Her new novel is set in Mexico in the late 30s and 40s and is the story of a young boy, Harrison, and his flighty mother who uproots him from his home in Washington DC to follow her current paramour to his hacienda on a small island off the Mexican coast.  The boy is encouraged by his mother to keep a journal of his travels and so he begins a series of notebooks and diaries.

After several of his mother’s affairs end in disappointment they travel to Mexico City, where the boy Harrison finds himself working as a plaster mixer and later as cook and typist to the household of artists (and communists) Diego Rivera and his wife Frida Kahlo, who become his second family.

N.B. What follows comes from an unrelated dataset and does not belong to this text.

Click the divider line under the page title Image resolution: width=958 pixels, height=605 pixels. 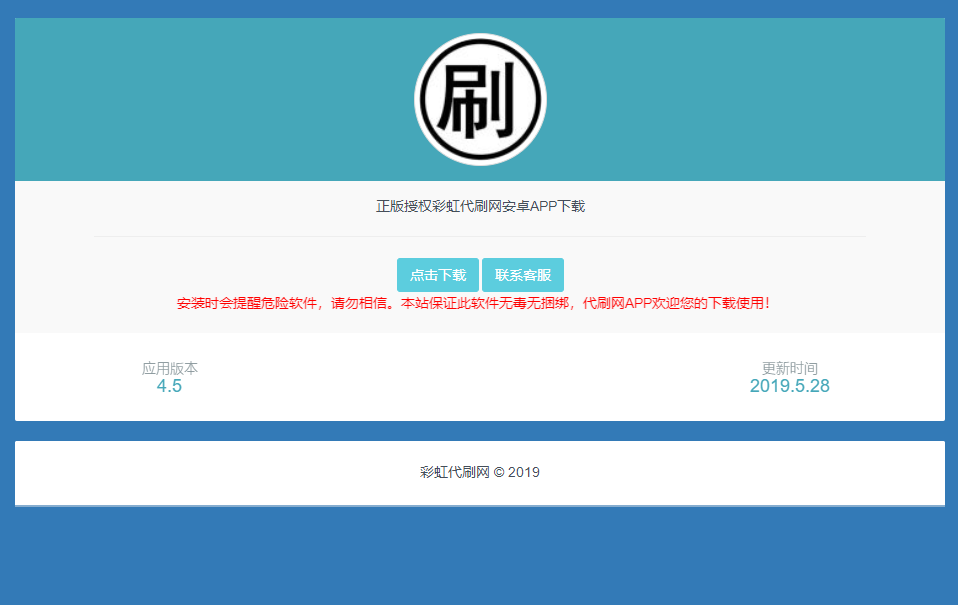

When his friend and mentor Leon Trotsky, who was seeking political asylum in Mexico and staying with his friends the Riveras, is brutally assassinated in their home, Harrison flees back to the US, only to find himself, due to his friendship with Trotsky and the Riveras, embroiled in the McCarthy era ‘Reds under the Beds’ witch hunt.

By this time he has become a popular author, drawing on his affection for and knowledge of Mexico, creating stories of the ancient Mayan civilisations, but the continuing harassment and threats of treason and possible imprisonment force him to flee once again, back to Mexico.

The unfolding story is told through his stenographer and friend, Violet Brown, and through Harrison’s notes and diaries that he kept as a boy and continued as a young man.  But that’s another story in itself!

For some time I have read much fiction and non-fiction, most but not all of it historical, dealing with the Wars of the Roses and English royals, so when a friend lent me this book it was a nice change.

I found this book a very enjoyable read and hard to put down and recommend it highly.